***** PASSAGE TO READ

# 5 l nano highish tech



## Jose (24 Oct 2014)

Specs:

CO2: X bps (no bubble counter) via CO2 atomizer.
Light: 9 watts I think on for 6 hours a day.
Ferts: Around 10ppm NO3, 4ppm PO4, ? ppm of K and bit of micros a week.
1 water change when I feel like it...
It has a very small internal filter.
Substrate is plane black sand with some small balls of fert underneath.

Flora: Eleocharis sp mini, 2 types of crypts and some java moss.
Fauna: 8 mosquito rasboras, 1 honey gourami, 1 green neon and 3 rcs.

All opinions, questions or critics are very much welcomed.

Sorry for the bad quality photos but I am going to get rid of this tank soon and change it for a 30l one, So I thought I should post it since I am not getting a descent camera soon.

Cheers.


----------



## Sk3lly (24 Oct 2014)

Honey gourami looks very pale!

**********
***** SUPPLIED MATERIAL

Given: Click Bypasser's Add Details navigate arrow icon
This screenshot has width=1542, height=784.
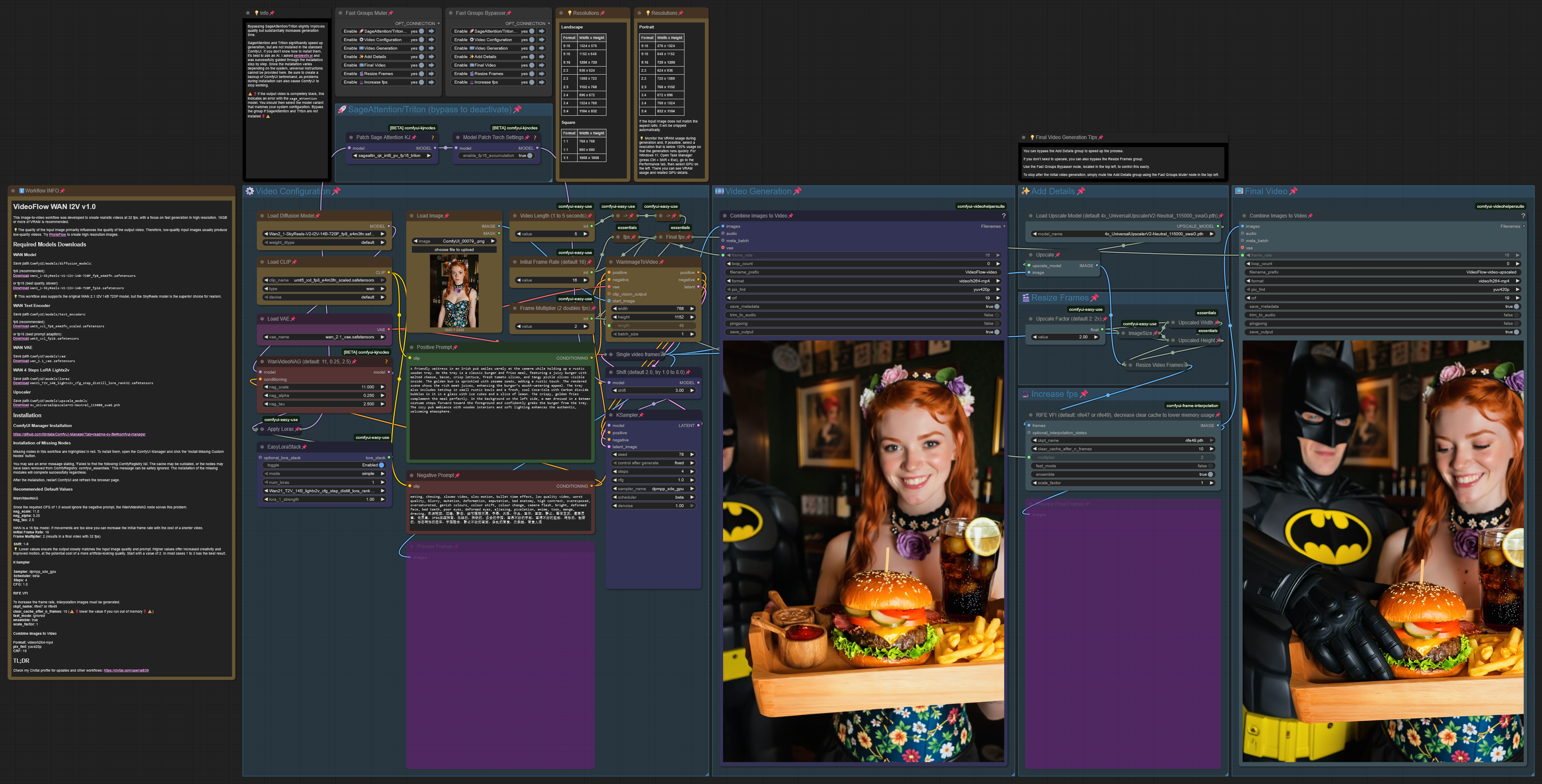Looking at the screenshot, I should tap(541, 57).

**********

▸ WRITTEN TASK 1
Reproduce the nano tank thread word for word, starting at "# 5 l nano highish" and ending at "small internal filter.".
▸ WRITTEN TASK 2
According to the nano tank thread, how many mosquito rasboras are in the tank?

▸ FULL RESPONSE 1
# 5 l nano highish tech



## Jose (24 Oct 2014)

Specs:

CO2: X bps (no bubble counter) via CO2 atomizer.
Light: 9 watts I think on for 6 hours a day.
Ferts: Around 10ppm NO3, 4ppm PO4, ? ppm of K and bit of micros a week.
1 water change when I feel like it...
It has a very small internal filter.

▸ FULL RESPONSE 2
Eight.